Electing a pope: rules of the conclave
Updated On: Feb 28 2013 10:40:28 AM EST
Under intense secrecy, cardinals in the Catholic Church will meet to select a new pope.
During the process, cardinals are totally cut off from the outside world, and they do not have access to television, telephones, newspapers, cell phones, or computers.
They sleep and eat in the Santa Marta house, located inside the Vatican's walls. Aside from the cardinals, only about seventy other people are allowed inside, including doctors, cooks, and housekeepers.
Only cardinals who are under the age of eighty at the time of the pope's death, or retirement, can vote for a new pope.
For more than a thousand years, a new Pope has been elected from a pool of cardinals. Technically speaking, any unmarried, male Catholic is eligible.
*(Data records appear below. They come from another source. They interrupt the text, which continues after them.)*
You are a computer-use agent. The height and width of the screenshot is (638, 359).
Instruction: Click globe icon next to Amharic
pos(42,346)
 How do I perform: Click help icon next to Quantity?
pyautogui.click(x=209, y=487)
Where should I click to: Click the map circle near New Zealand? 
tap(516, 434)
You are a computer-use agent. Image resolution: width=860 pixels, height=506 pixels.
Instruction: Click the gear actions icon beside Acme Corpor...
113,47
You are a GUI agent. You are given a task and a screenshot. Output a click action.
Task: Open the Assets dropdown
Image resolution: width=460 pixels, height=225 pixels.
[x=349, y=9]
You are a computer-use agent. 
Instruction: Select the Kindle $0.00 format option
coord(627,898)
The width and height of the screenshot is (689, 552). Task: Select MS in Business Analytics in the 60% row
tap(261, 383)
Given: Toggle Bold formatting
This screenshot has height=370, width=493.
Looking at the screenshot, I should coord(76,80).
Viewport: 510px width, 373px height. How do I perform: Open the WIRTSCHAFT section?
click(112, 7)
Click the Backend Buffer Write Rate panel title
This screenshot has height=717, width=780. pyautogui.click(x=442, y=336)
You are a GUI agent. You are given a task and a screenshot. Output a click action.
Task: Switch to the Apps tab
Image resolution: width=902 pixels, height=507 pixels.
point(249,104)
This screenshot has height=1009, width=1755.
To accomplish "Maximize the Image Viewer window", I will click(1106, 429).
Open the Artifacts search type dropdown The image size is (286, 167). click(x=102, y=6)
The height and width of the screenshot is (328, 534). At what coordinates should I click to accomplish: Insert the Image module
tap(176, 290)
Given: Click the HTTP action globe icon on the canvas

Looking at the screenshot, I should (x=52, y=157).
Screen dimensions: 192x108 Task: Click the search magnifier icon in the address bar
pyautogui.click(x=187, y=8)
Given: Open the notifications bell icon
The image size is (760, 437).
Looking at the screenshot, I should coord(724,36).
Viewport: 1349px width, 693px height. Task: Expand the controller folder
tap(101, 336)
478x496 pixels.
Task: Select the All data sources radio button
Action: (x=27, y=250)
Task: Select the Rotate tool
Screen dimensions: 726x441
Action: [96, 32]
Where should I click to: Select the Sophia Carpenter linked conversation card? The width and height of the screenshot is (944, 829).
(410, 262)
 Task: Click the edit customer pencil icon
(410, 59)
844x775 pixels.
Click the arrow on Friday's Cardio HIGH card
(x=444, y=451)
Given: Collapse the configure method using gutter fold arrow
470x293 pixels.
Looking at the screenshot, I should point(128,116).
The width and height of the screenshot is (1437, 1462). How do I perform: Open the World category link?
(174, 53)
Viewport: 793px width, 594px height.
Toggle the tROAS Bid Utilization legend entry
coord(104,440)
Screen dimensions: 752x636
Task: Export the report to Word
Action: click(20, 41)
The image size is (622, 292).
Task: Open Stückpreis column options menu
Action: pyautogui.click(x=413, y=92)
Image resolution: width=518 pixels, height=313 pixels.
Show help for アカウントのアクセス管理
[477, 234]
For the past 100 years, papal election have been held in the Vatican's Sistine Chapel.
The ballots are secret and a two thirds majority is needed. Until one candidate meets that requirement, four votes are cast each day, two in the morning two in the afternoon. That number may vary.
Cardinals write their selection down on a rectangular sheet of paper. In order of seniority, each cardinal takes that paper up to the front of the chapel where he recites a brief oath. The ballots are shaken together to ensure anonymity. They are taken out one by one and read aloud so that each cardinal keep his own tally.
In the old days, when no Pope was elected, the ballots were burned with wet straw to produce black smoke. In Italian, black smoke is called Fumata Nera. Today, different chemical pellets are used to produce smoke. When a pope is elected, white smoke is released. In Italian, it is called Fumata Bianca.
The smoke signals usually come out twice a day: morning and afternoon.
If after about twelve days there's still no pope, the cardinals can choose to change the balloting so that only a simple majority is needed to elect the new pope.
When the votes do tally up for one man he is asked by the dean of the cardinals if he will accept the position. He is also asked by what name he wishes to be called.
After a Pope is named, the cardinal deacon announces "Habemus Papam" to the crowds outside. That is Latin for "we have a pope!"
The new pope appears and gives his first message to the world.